# Fatigue Problems w/ alternating stresses



## navyasw02 (Oct 7, 2010)

Ok so every time I do a fatigue problem, I do it completely differently from the way the solution has it. I tried #19 in Lindeburg's Practice problems which is as follows:

Circular tube, .5in OD, .03 in wall thickness, alternating stresses -3in-lbf and 30in-lbf. 42kpsi Sy, 72kpsi Sult, 24k Se, no stress concentrations. The problem asks for factor of safety for infinite life fatigue.

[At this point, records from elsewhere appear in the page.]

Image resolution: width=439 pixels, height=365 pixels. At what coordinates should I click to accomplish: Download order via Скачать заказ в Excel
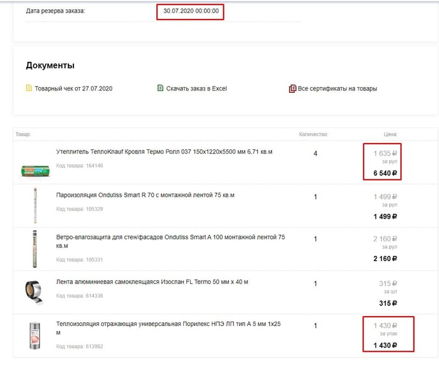point(196,89)
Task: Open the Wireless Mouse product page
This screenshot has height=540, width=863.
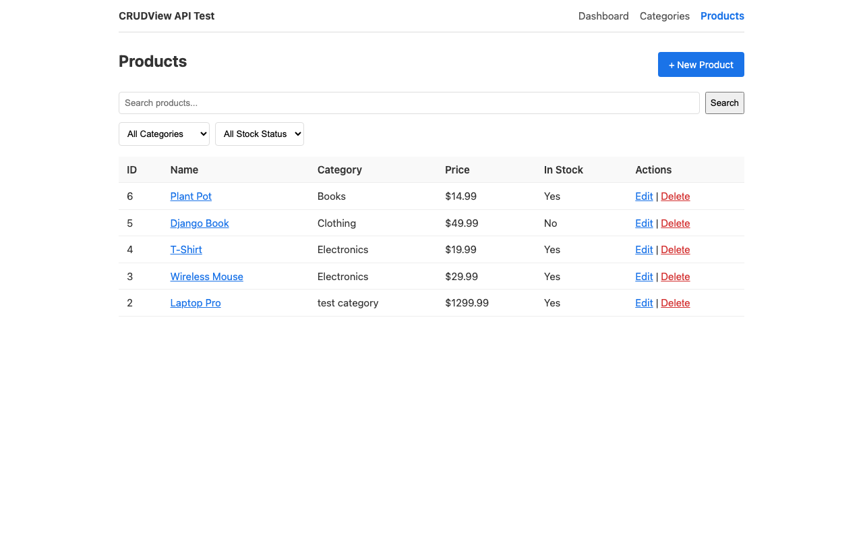Action: pos(206,276)
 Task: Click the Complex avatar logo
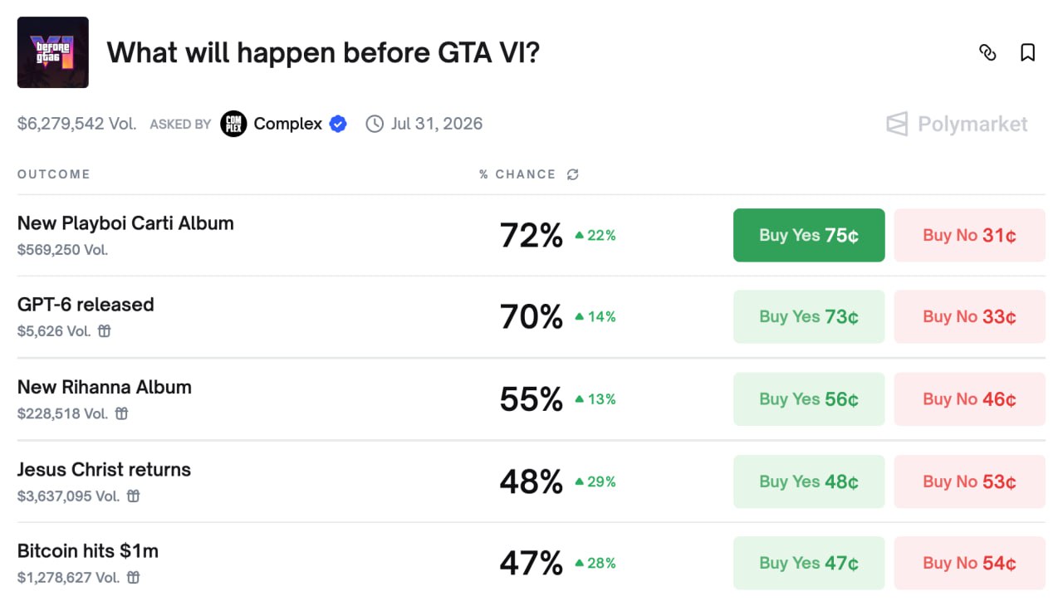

Well, I tried this method - I cracked open my Shigley's to page 339, set N = 10^6 (infinite life region) and used the good old N = ((Sf/n)/a)^(1/b) equation. It says if determining finite life with a factor of safety n, use sigma a for the Sf/n term and sigma a = Se/n with n being the factor of safety. I figured that by using 10^6 for infinite life, that would work the same way. I got roughly 1.6 for my factor of safety which is one of the answers listed. I figured Se was already .5* Su, why would Lindeburg possibly have us spend way more than 6 minutes to calculate the additional factors so the Se was probably good enough for the final value of Su. WRONG! Then I went back and recalculated Se using .59 as the ke factor and got an even lower factor of safety.

Turns out the solution wanted me to use eqn 50.32 from the MERM and I dont understand why that one is being used over the fatigue life method outlined in Shigley's.

Any ideas? I'm guessing that when in doubt, fall back on the MERM equations?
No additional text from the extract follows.